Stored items
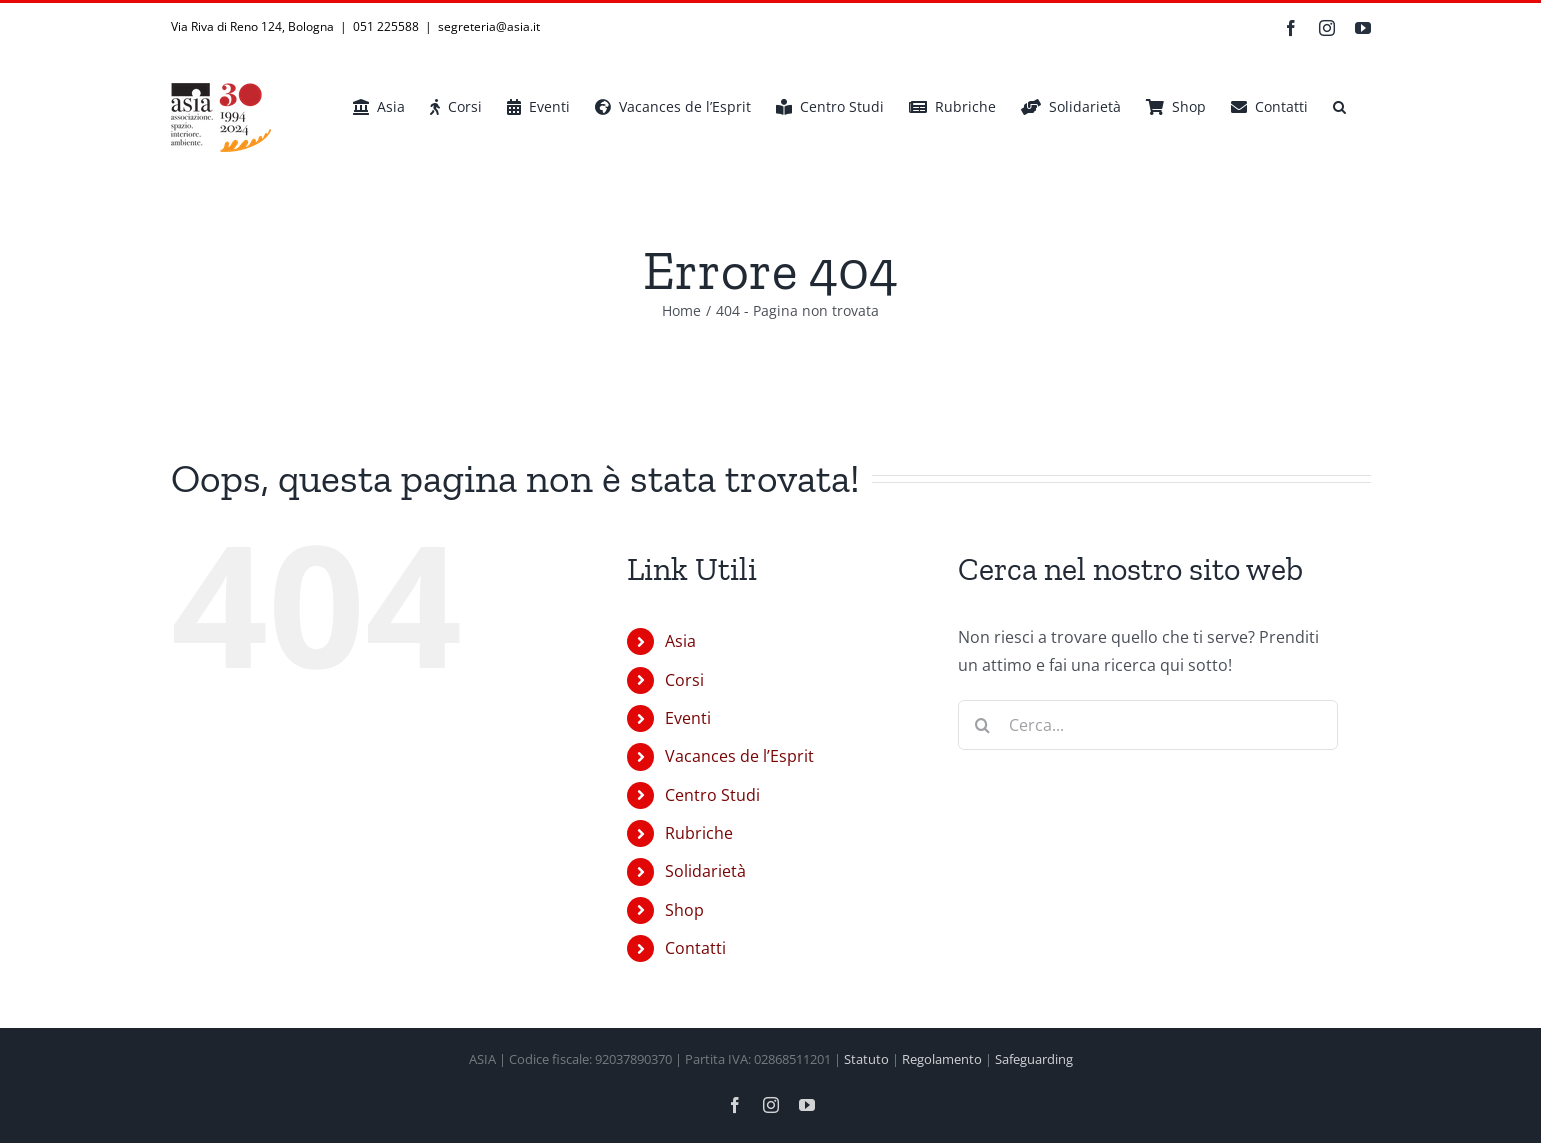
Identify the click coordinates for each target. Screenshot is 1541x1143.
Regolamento (942, 1059)
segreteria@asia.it (489, 26)
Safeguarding (1034, 1059)
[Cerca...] (1148, 725)
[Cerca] (983, 725)
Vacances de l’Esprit (739, 756)
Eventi (688, 718)
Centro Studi (712, 795)
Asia (680, 641)
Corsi (684, 680)
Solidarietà (705, 871)
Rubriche (699, 833)
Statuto (866, 1059)
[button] (1339, 107)
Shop (684, 910)
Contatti (695, 948)
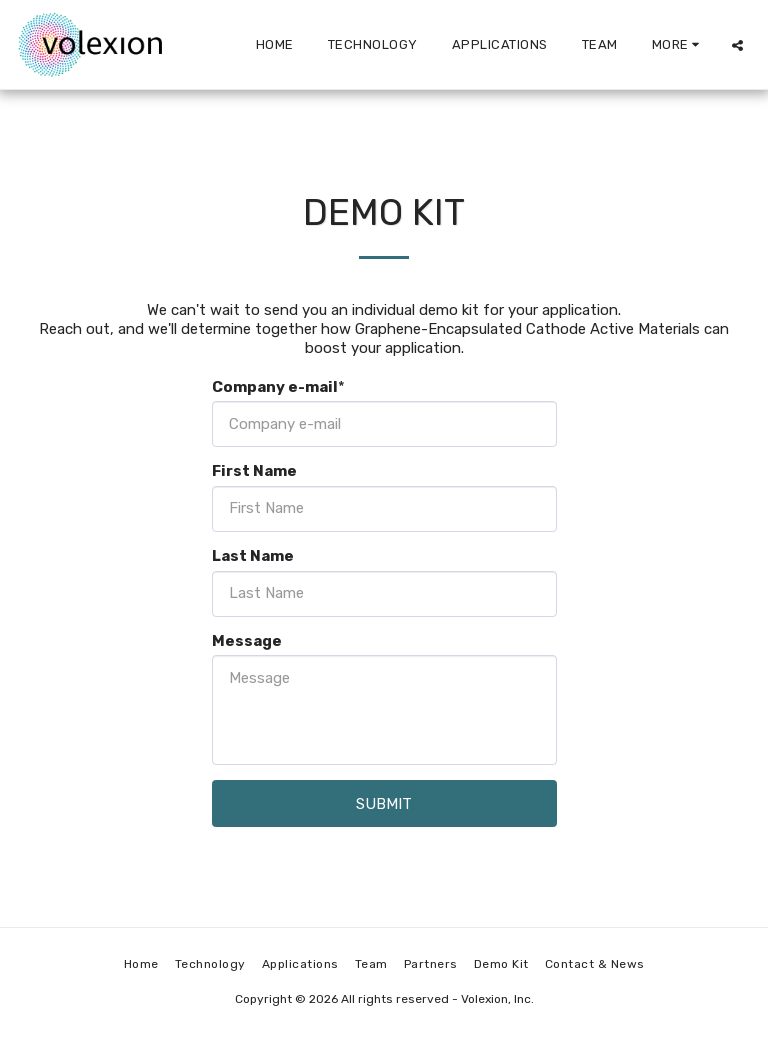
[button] (737, 45)
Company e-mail (275, 387)
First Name (254, 471)
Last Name (253, 556)
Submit (384, 804)
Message (247, 641)
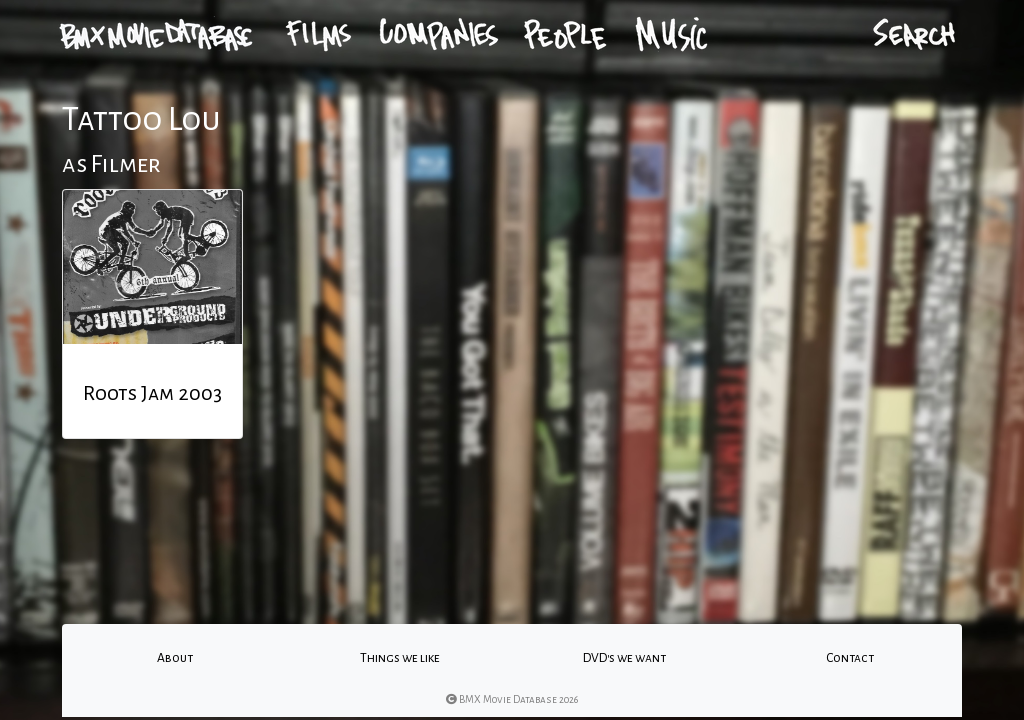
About (175, 658)
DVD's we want (624, 658)
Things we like (400, 658)
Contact (850, 658)
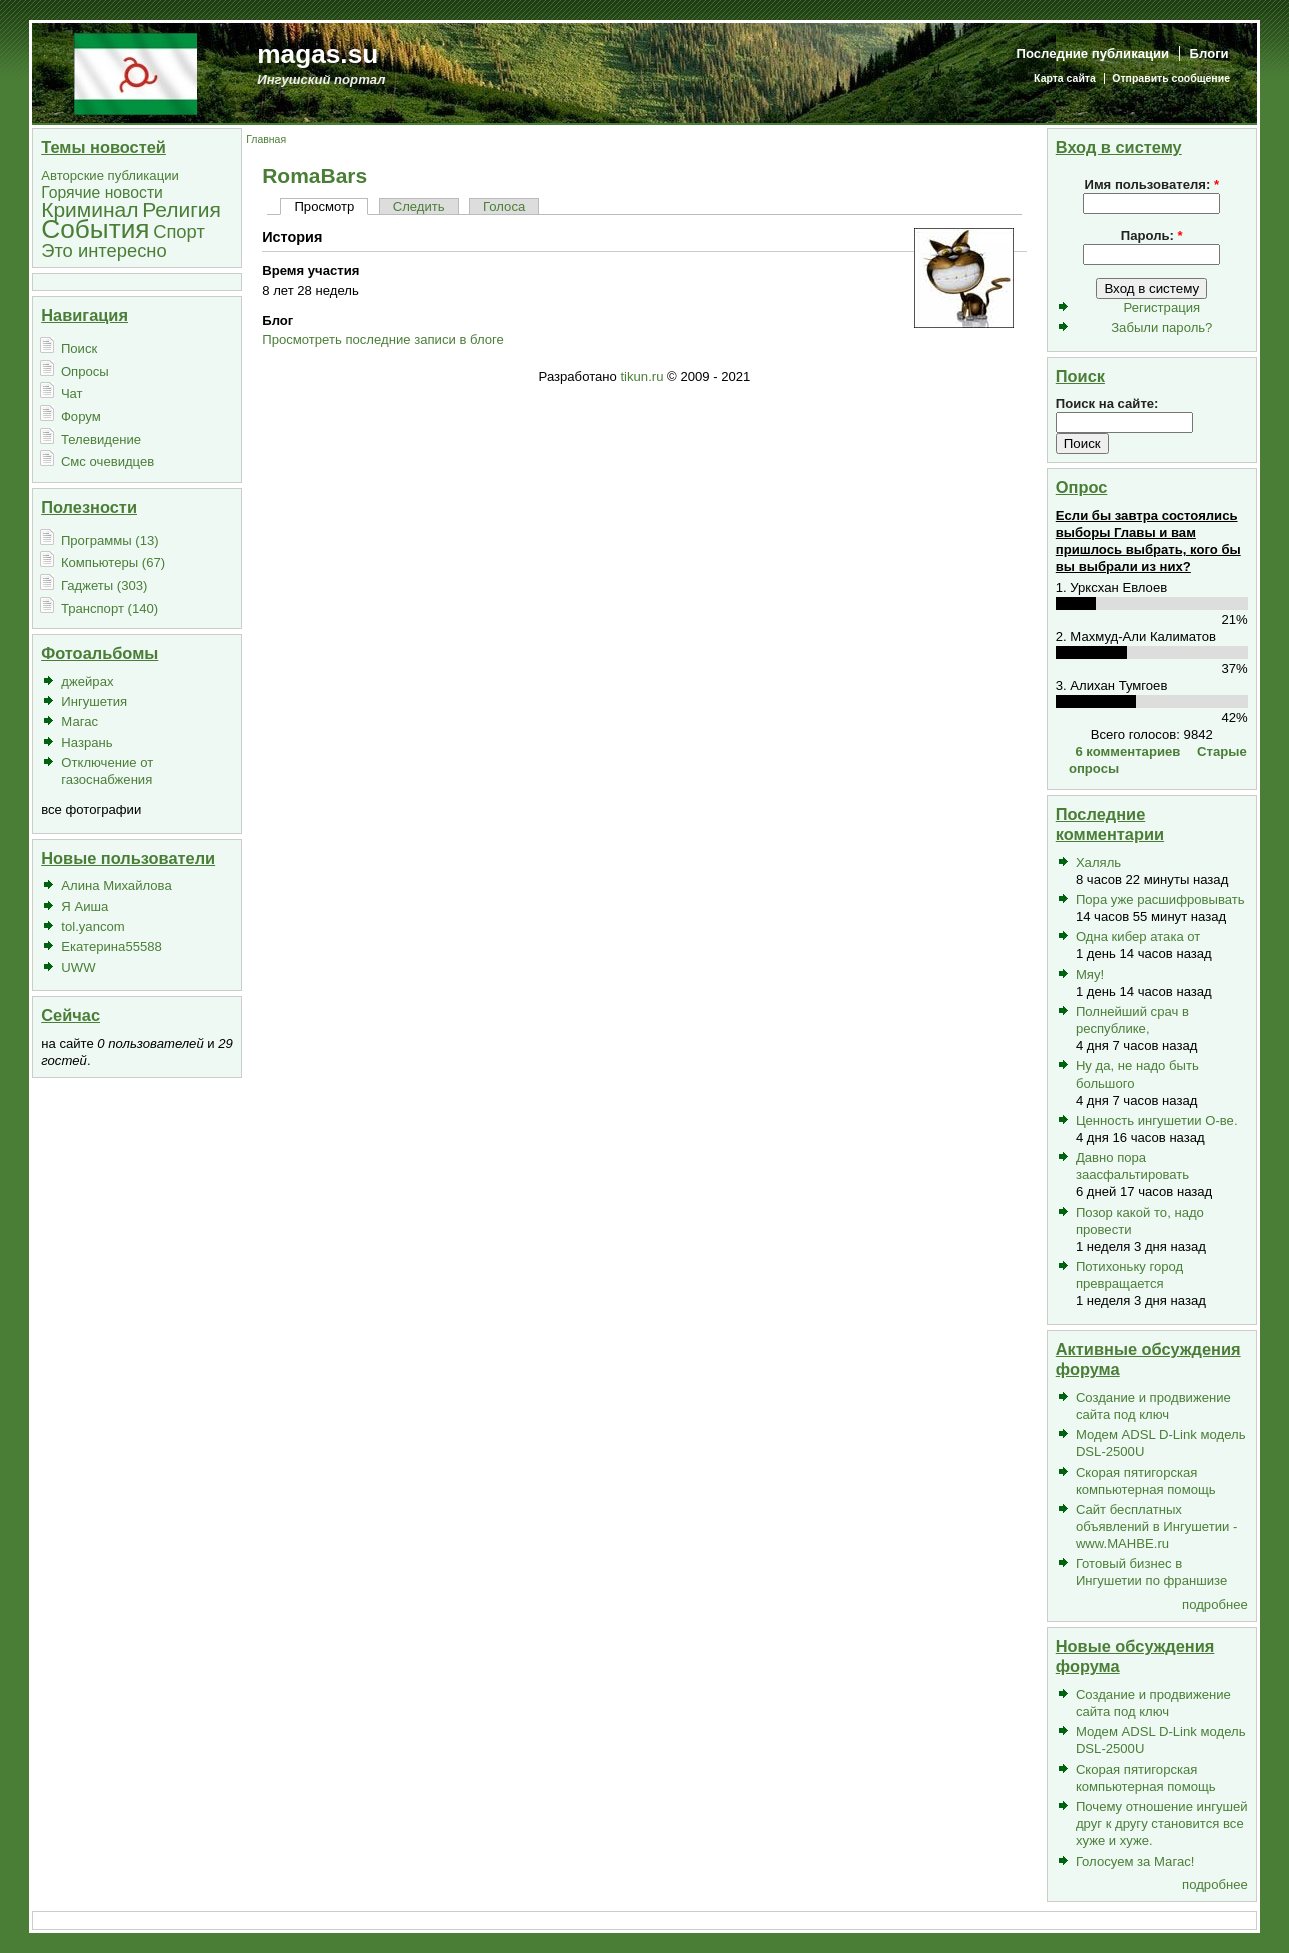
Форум (81, 416)
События (95, 229)
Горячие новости (102, 192)
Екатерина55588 (111, 946)
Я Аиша (84, 906)
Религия (181, 209)
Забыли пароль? (1161, 327)
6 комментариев (1127, 751)
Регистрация (1162, 307)
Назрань (86, 742)
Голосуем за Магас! (1135, 1861)
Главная (266, 139)
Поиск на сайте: (1107, 403)
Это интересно (103, 250)
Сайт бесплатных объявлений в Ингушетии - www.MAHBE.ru (1156, 1526)
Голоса (504, 206)
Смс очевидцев (107, 461)
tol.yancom (92, 926)
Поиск (79, 348)
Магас (79, 721)
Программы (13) (110, 540)
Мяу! (1090, 974)
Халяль (1098, 862)
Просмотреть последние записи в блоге (383, 339)
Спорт (179, 231)
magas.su (317, 54)
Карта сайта (1065, 78)
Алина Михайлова (116, 885)
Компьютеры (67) (113, 562)
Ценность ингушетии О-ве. (1157, 1120)
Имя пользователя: (1151, 184)
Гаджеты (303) (104, 585)
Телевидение (101, 439)
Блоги (1209, 53)
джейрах (87, 681)
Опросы (85, 371)
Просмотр (324, 206)
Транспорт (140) (109, 608)
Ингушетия (94, 701)
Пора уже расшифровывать (1160, 899)
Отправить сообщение (1171, 78)
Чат (72, 393)
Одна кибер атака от (1138, 936)
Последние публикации (1093, 53)
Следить (419, 206)
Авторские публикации (110, 175)
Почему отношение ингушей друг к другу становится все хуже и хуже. (1162, 1823)
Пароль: (1152, 235)
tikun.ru (641, 376)
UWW (78, 967)
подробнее (1215, 1604)
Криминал (89, 209)
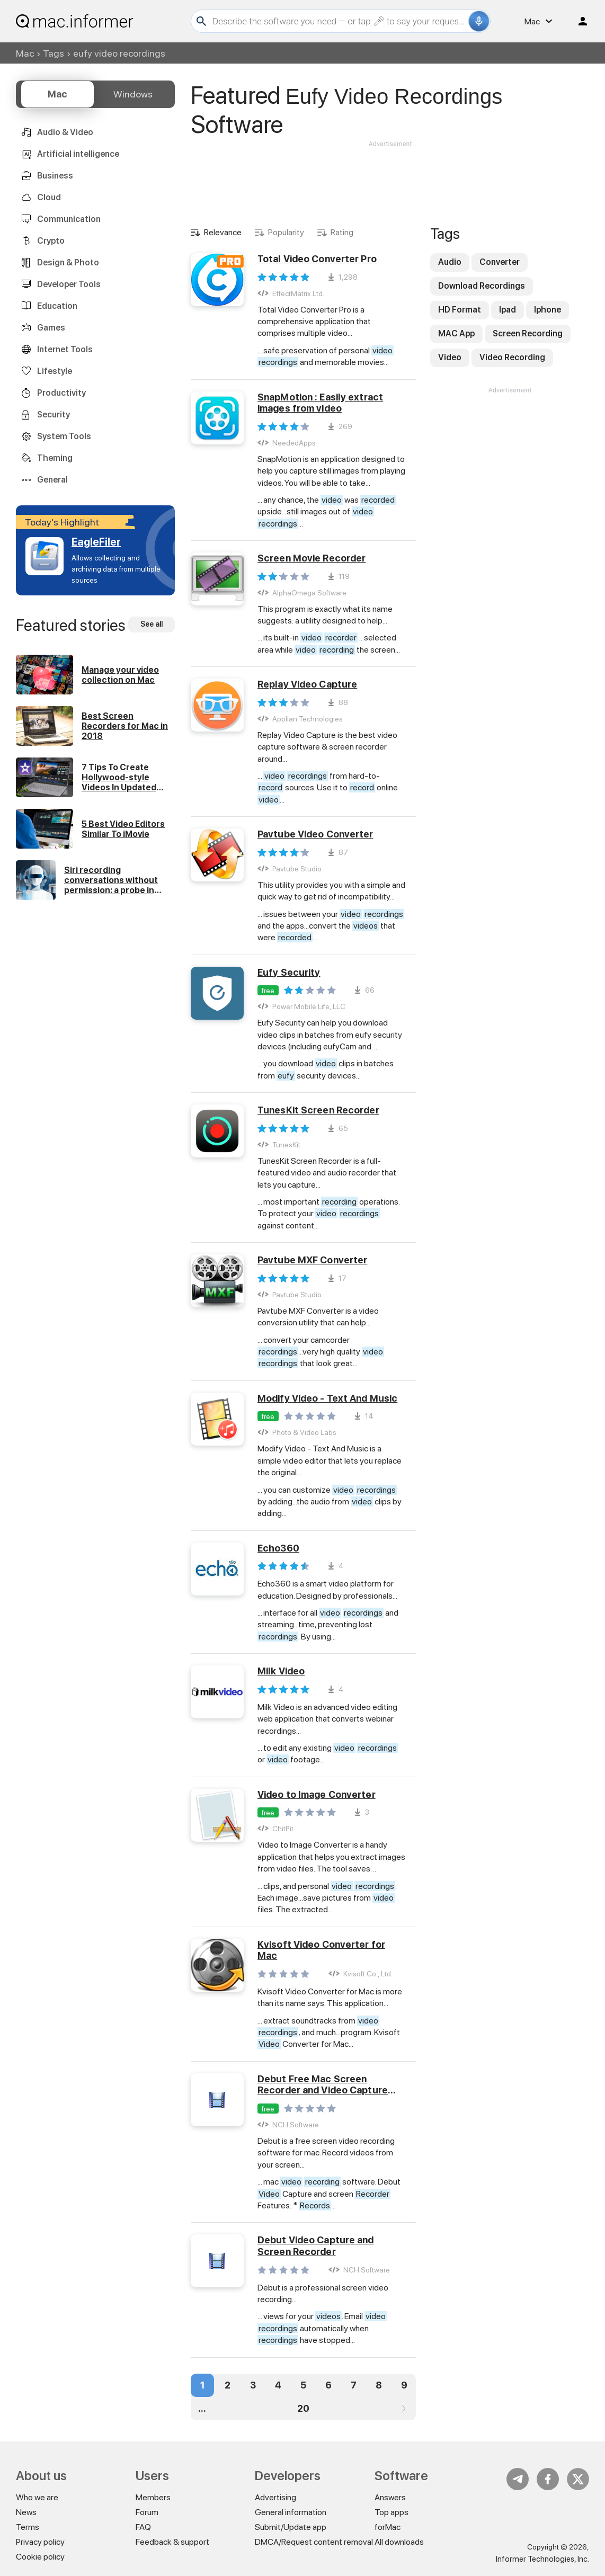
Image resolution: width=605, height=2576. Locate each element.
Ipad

• [Prompt]
Copy out every line of the records word for word, leaving the pictures out.

• [The completed task]
Identify the click coordinates for each target. Screenshot is 1541x1143.
Regolamento (942, 1059)
segreteria@asia.it (489, 26)
Safeguarding (1034, 1059)
[Cerca...] (1148, 725)
[Cerca] (983, 725)
Vacances de l’Esprit (739, 756)
Eventi (688, 718)
Centro Studi (712, 795)
Asia (680, 641)
Corsi (684, 680)
Solidarietà (705, 871)
Rubriche (699, 833)
Statuto (866, 1059)
[button] (1339, 107)
Shop (684, 910)
Contatti (695, 948)
[button] (737, 45)
Company e-mail (275, 387)
First Name (254, 471)
Last Name (253, 556)
Submit (384, 804)
Message (247, 641)
About (175, 658)
DVD's we want (624, 658)
Things we like (400, 658)
Contact (850, 658)
Форум (81, 416)
События (95, 229)
Горячие новости (102, 192)
Екатерина55588 (111, 946)
Я Аиша (84, 906)
Религия (181, 209)
Забыли пароль? (1161, 327)
6 комментариев (1127, 751)
Регистрация (1162, 307)
Назрань (86, 742)
Голосуем за Магас! (1135, 1861)
Главная (266, 139)
Поиск на сайте: (1107, 403)
Это интересно (103, 250)
Сайт бесплатных объявлений в Ингушетии - www.MAHBE.ru (1156, 1526)
Голоса (504, 206)
Смс очевидцев (107, 461)
tol.yancom (92, 926)
Поиск (79, 348)
Магас (79, 721)
Программы (13) (110, 540)
Мяу! (1090, 974)
Халяль (1098, 862)
Просмотреть последние записи в блоге (383, 339)
Спорт (179, 231)
magas.su (317, 54)
Карта сайта (1065, 78)
Алина Михайлова (116, 885)
Компьютеры (67) (113, 562)
Ценность ингушетии О-ве. (1157, 1120)
Имя пользователя: (1151, 184)
Гаджеты (303) (104, 585)
Телевидение (101, 439)
Блоги (1209, 53)
джейрах (87, 681)
Опросы (85, 371)
Просмотр (324, 206)
Транспорт (140) (109, 608)
Ингушетия (94, 701)
Пора уже расшифровывать (1160, 899)
Отправить сообщение (1171, 78)
Чат (72, 393)
Одна кибер атака от (1138, 936)
Последние публикации (1093, 53)
Следить (419, 206)
Авторские публикации (110, 175)
Почему отношение ингушей друг к другу становится все хуже и хуже. (1162, 1823)
Пароль: (1152, 235)
tikun.ru (641, 376)
UWW (78, 967)
подробнее (1215, 1604)
Криминал (89, 209)
Image resolution: width=605, height=2576. Locate each element.
Ipad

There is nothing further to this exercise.